Again, appellant complains that by this instruction the court has committed the further double error of having the jury award damages for an injury as permanent, that no witness has said was permanent, and in the second- place for assuming that the alleged injuries were permanent instead of submitting that question, if it be one of fact, to the jury for their determination.

*365No witness in exact terms has said that the injuries to plaintiff were of a permanent character, in that they would never end, or that they would remain with her to the end of her life, but Dr. Barbee, plaintiff’s attending physician, says “there is no certainty that Mrs. Taylor will ever regain perfect health,” and Dr. Bernays, the medical expert who examined plaintiff, says “that I do not believe plaintiff will ever recover until her sexual life is over, which is from forty-four to fifty years of age with women generally. I do not think her womb will ever come down to the normal size before that time, no matter what kind of treatment you might give her.” While this instruction uses the words “permanent personal injury,” when qualified and limited by that part of the sentence following “as you may believe from the evidence will result to her in the future,” there is but little significance or meaning to •the word. The after qualifying part of the sentence robs the word of its ordinary derivative significance (“per menese” to remain through to the end, to last, lasting) and confines and limits it in time to such injuries as the jury may believe will result to plaintiff in the future according to the evidence developed at the trial. In fact, the word permanent could be left out of the instruction altogether without in anywise affecting the sense of it, and when treated as meaningless, it certainly should be held as harmless.

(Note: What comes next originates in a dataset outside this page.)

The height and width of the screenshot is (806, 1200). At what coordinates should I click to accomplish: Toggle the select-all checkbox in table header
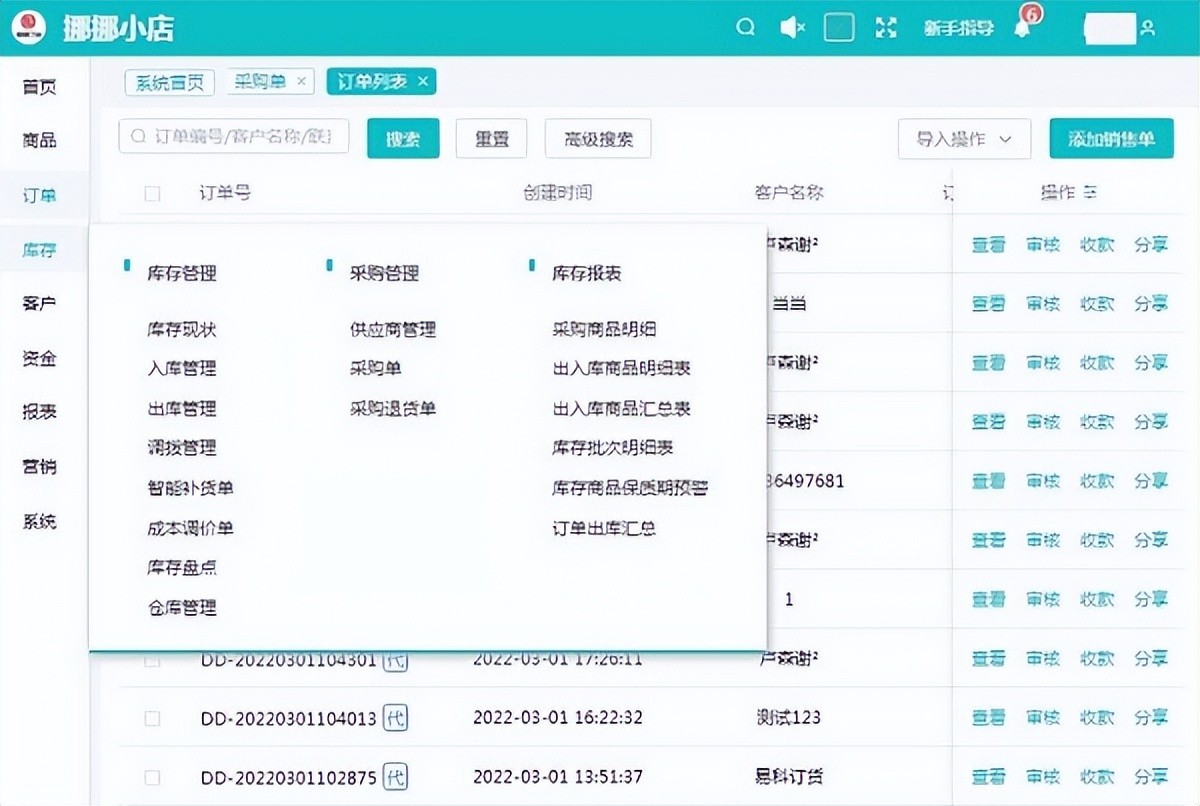152,194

Lastly, if the instruction did assume, as contended by appellant, that the alleged injuries of plaintiff were permanent (in the sense of meaning for a long duration of time, which could be its only meaning in view of the facts in the case and its following qualifying words in the instruction) it would not amount to reversible error under the 'circumstances. This court has frequently held, to sustain verdicts rendered upon instructions wherein the trial court has assumed the truth of *366a proposition or fact which, has been established by unquestioned testimony of the party alleging it, and while not admitted by the adverse party in express words has been treated throughout the trial by him as existing, that no reversible error was committed by the court’s assumption.

While the question of plaintiff’s injuries and the extent thereof was put in issue by the general denial set up in defendant’s answer at the trial, the real contest was confined so far as defendant’s testimony went, to its entire non liability. Not a word of testimony was offered to disprove any fact testified to by plaintiff or her witnesses as to the injury, its character, extent, and probable duration. During the entire progress of the trial, the counsel for defendant, by the very manner of the examination of the witnesses, seemed to recognize and concede both the injury and the probable extent thereof, and sought only to avoid its consequences to his clients by endeavoring to show defendant’s nonliability by reason of the unmanageable condition of the horse driven by defendant’s servant, at the time plaintiff received her injuries. What all parties to a litigation treat and assume as a fact during the entire progress of the trial before the court, the court, without error, may assume for convenience in drafting its instructions to the jury, that the issue upon that fact has been withdrawn from the controversy, and confined to the narrow compass embraced within the radius of the testimony offered.

It follows from what has been said that the judgment of the trial court should be affirmed, and it is so ordered.

Macfarlane, J., concurs. Brace, O. J., and Barclay, J., concur in the result.